What you need to do
For this task, every record below must be reproduced exactly.

━━ Input data

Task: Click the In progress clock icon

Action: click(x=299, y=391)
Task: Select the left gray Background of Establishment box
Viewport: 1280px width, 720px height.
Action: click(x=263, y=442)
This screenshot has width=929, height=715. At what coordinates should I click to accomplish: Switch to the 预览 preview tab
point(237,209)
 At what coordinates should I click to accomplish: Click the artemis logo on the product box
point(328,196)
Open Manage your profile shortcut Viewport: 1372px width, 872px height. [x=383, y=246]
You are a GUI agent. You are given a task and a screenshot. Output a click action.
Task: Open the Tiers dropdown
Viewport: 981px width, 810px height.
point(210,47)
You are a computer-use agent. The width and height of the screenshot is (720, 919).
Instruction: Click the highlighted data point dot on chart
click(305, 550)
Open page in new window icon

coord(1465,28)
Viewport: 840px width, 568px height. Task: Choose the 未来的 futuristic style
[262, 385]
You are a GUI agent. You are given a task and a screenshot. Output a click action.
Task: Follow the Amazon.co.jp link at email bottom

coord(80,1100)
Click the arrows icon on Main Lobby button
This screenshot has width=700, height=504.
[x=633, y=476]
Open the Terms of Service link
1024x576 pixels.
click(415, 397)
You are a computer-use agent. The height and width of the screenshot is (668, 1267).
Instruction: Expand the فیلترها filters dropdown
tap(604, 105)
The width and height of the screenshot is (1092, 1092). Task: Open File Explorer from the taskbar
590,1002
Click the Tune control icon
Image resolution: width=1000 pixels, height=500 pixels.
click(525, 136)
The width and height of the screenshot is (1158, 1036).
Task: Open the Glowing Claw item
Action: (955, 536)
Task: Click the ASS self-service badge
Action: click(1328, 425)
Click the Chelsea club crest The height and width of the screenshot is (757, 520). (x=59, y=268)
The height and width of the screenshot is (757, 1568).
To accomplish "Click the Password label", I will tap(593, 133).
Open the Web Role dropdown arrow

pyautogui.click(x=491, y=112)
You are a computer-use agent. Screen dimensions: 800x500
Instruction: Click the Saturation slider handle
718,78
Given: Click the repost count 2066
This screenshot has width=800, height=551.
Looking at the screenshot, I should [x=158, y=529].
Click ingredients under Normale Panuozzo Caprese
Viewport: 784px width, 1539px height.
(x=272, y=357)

━━━━

Finished task
Task: Click the In progress clock icon

Action: click(x=299, y=391)
Task: Select the left gray Background of Establishment box
Viewport: 1280px width, 720px height.
Action: click(x=263, y=442)
This screenshot has width=929, height=715. At what coordinates should I click to accomplish: Switch to the 预览 preview tab
point(237,209)
 At what coordinates should I click to accomplish: Click the artemis logo on the product box
point(328,196)
Open Manage your profile shortcut Viewport: 1372px width, 872px height. [x=383, y=246]
You are a GUI agent. You are given a task and a screenshot. Output a click action.
Task: Open the Tiers dropdown
Viewport: 981px width, 810px height.
point(210,47)
You are a computer-use agent. The width and height of the screenshot is (720, 919).
Instruction: Click the highlighted data point dot on chart
click(305, 550)
Open page in new window icon

coord(1465,28)
Viewport: 840px width, 568px height. Task: Choose the 未来的 futuristic style
[262, 385]
You are a GUI agent. You are given a task and a screenshot. Output a click action.
Task: Follow the Amazon.co.jp link at email bottom

coord(80,1100)
Click the arrows icon on Main Lobby button
This screenshot has width=700, height=504.
[x=633, y=476]
Open the Terms of Service link
1024x576 pixels.
click(415, 397)
You are a computer-use agent. The height and width of the screenshot is (668, 1267).
Instruction: Expand the فیلترها filters dropdown
tap(604, 105)
The width and height of the screenshot is (1092, 1092). Task: Open File Explorer from the taskbar
590,1002
Click the Tune control icon
Image resolution: width=1000 pixels, height=500 pixels.
click(525, 136)
The width and height of the screenshot is (1158, 1036).
Task: Open the Glowing Claw item
Action: (955, 536)
Task: Click the ASS self-service badge
Action: click(1328, 425)
Click the Chelsea club crest The height and width of the screenshot is (757, 520). (x=59, y=268)
The height and width of the screenshot is (757, 1568).
To accomplish "Click the Password label", I will tap(593, 133).
Open the Web Role dropdown arrow

pyautogui.click(x=491, y=112)
You are a computer-use agent. Screen dimensions: 800x500
Instruction: Click the Saturation slider handle
718,78
Given: Click the repost count 2066
This screenshot has width=800, height=551.
Looking at the screenshot, I should [x=158, y=529].
Click ingredients under Normale Panuozzo Caprese
Viewport: 784px width, 1539px height.
(x=272, y=357)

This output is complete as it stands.